Berlin - Einer OECD-Studie zufolge hat die Corona-Pandemie viele Menschen psychisch stark belastet. In den OECD-Ländern gebe es 28 Prozent mehr Fälle von Angststörungen und 26 Prozent mehr Fälle von Depressionen, teilte die Organisation für wirtschaftliche Zusammenarbeit und Entwicklung (OECD) am Donnerstag mit.

Schlechte psychische Gesundheit schadet Wirtschaft

Die volkswirtschaftlichen Kosten dafür seien hoch, denn psychische Probleme wirkten sich unter anderem auf die Beschäftigung und die Produktivität aus. Nach OECD-Schätzungen belaufen sich die Kosten schlechter psychischer Gesundheit im OECD-Schnitt auf mehr als 4,2 Prozent des Bruttoinlandsprodukts.

Schon vor der Pandemie hatten Menschen mit psychischen Erkrankungen der Studie zufolge eine um 20 Prozent niedrigere Beschäftigungswahrscheinlichkeit und erhielten im Schnitt 17 Prozent weniger Lohn als ihre Kollegen ohne psychische Erkrankungen.
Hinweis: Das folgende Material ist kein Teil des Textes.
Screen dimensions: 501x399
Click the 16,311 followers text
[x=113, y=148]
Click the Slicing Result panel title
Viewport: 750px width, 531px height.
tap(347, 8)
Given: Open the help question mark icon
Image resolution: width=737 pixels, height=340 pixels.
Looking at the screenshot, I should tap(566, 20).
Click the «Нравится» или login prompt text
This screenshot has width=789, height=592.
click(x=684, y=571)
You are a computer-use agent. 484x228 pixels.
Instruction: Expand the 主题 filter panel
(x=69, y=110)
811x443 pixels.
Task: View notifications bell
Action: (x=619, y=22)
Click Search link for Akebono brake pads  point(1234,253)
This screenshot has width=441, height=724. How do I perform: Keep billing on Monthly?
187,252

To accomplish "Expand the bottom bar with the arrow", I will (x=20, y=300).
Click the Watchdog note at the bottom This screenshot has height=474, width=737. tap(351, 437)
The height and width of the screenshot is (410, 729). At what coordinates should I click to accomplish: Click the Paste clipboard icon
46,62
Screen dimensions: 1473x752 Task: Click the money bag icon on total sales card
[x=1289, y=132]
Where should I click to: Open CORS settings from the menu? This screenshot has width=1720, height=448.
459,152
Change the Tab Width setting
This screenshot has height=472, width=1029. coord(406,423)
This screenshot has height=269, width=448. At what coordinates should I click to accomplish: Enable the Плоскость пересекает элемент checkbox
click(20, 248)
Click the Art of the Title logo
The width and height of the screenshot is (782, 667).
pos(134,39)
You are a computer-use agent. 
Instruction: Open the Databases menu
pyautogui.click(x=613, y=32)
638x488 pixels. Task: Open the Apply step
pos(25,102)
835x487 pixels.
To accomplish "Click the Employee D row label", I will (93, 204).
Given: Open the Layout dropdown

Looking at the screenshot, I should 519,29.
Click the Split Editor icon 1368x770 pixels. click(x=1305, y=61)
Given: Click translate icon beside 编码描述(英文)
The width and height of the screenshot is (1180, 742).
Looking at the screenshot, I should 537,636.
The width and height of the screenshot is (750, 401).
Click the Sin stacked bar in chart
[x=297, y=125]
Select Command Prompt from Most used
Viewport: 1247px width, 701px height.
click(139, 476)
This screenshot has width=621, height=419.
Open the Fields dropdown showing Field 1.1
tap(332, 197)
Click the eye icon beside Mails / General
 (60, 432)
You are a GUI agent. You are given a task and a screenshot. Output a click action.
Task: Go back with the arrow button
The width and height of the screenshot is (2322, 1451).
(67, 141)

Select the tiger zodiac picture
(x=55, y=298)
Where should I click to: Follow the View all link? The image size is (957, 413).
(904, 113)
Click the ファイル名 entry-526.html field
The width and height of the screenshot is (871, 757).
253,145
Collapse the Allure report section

Daten aus europäischen Ländern deuten demnach darauf hin, dass sich diese Unterschiede in den vergangenen fünf Jahren nicht verringerten. Die Unterschiede bei den Arbeitslosenquoten seien sogar angestiegen, was zeige, dass es für Arbeitende mit psychischen Erkrankungen immer schwieriger werde, ihren Arbeitsplatz zu behalten.